Weder Fisch, noch Fahrrad

Denn das ist doch genau der Punkt: dass Berlin so wunderbar viele Angebote parat hat. Für die, die feiern und sich überraschen lassen wollen, was sich so ergibt. Für die, die feiern und sichergehen wollen, dass sich etwas ergibt. Vielleicht wäre es sogar eine Idee, jenen ein Angebot zu machen, die feiern wollen, aber bitte, ohne dass sich etwas ergibt. Motto: Bin kein Fisch, brauche kein Fahrrad.

Vermutlich wäre das am Ende öde, kann schon sein. Das Schönste am Ausgehen ist schließlich, in eine schwitzende, möglichst besinnungslose Menge einzutauchen und alles zu vergessen, was nicht genau hier und genau jetzt stattfindet. Da gibt’s nun mal Parallelen zu anderen schwitzorientierten Freizeitaktivitäten.

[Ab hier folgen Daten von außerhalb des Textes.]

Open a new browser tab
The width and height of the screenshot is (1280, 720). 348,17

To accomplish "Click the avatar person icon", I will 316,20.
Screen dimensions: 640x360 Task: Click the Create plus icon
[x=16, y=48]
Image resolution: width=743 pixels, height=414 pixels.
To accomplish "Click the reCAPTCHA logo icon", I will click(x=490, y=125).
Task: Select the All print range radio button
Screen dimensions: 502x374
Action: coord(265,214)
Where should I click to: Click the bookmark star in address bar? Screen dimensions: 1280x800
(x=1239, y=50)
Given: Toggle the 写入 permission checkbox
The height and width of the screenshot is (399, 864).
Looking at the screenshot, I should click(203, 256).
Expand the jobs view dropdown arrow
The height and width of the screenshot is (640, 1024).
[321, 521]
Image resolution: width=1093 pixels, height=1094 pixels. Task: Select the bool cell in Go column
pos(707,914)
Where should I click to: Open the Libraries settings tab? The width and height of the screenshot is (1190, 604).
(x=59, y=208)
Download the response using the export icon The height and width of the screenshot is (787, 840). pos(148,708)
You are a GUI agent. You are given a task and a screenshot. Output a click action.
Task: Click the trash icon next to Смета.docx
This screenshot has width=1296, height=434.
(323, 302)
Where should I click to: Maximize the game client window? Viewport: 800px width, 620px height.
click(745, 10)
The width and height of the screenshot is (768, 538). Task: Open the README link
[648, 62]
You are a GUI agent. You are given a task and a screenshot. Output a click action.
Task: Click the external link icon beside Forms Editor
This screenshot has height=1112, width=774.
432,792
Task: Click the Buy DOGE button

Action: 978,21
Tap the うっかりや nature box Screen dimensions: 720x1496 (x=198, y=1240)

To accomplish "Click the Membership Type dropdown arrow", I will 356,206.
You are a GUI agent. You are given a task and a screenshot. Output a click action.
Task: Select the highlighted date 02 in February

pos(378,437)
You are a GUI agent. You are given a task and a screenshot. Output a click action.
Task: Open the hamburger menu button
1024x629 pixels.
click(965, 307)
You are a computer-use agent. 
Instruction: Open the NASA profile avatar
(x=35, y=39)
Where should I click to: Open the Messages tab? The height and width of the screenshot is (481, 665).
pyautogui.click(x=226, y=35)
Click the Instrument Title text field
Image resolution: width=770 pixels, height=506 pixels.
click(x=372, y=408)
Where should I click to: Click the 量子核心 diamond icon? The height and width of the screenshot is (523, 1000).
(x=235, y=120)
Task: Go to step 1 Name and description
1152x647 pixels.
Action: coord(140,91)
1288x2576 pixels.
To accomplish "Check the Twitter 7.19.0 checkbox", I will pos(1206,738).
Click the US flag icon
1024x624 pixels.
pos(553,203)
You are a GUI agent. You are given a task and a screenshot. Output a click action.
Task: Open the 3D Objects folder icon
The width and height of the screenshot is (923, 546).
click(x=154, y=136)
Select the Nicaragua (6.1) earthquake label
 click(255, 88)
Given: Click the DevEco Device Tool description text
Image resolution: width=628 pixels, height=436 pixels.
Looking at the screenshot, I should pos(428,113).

Mein Tanzbereich, dein Tanzbereich

Aber so lange es ums Anbahnen und Andocken geht, geht’s auch darum, Signale zu deuten. Mein Tanzbereich, dein Tanzbereich. Auf genau diesem halben Quadratmeter, Freundchen, da ist gerade nur für mich allein Platz. Das soll keineswegs heißen, dass freundliche Offerten verboten wären. Und der Spielraum, der für Freundlichkeiten zur Verfügung steht, ist natürlich immer von der Situation abhängig. Eine kleine Testberührung, die im morgendlichen S-Bahn-Gedränge kein bisschen okay wäre, ist im nächtlichen Tanzflächen-Gewusel vermutlich ganz richtig. Aber in beiden Situationen ist ein „Nein, danke“ ein „Nein, danke“. Wer ein solches rüberbringt, ob armwegziehender, kopfschüttelnder oder sich umdrehender Weise, meint das auch so. Wirklich. Wenn er es sich anders überlegt, wird er das ganz von allein kundtun. Und wer das nicht versteht, dem gehören die Tanzschuhe strafverschnürt.

Bald gibt’s eine gute Gelegenheit zum Üben. Drei Tage noch bis Silvester. Tanzt und feiert ins Jahr hinein. Trinkt euch in die Glückseligkeit, nehmt, was ihr für eine gute Party braucht. Baggert, fummelt, knutscht, mit sämtlichen denkbaren Fortsetzungen. Aber investiert ein paar Minuten mehr in die Suche nach jemandem, der auch Bock drauf hat. Mein Tanzbereich, dein Tanzbereich. Wer in meinen reinkommt, das entscheide ich selbst.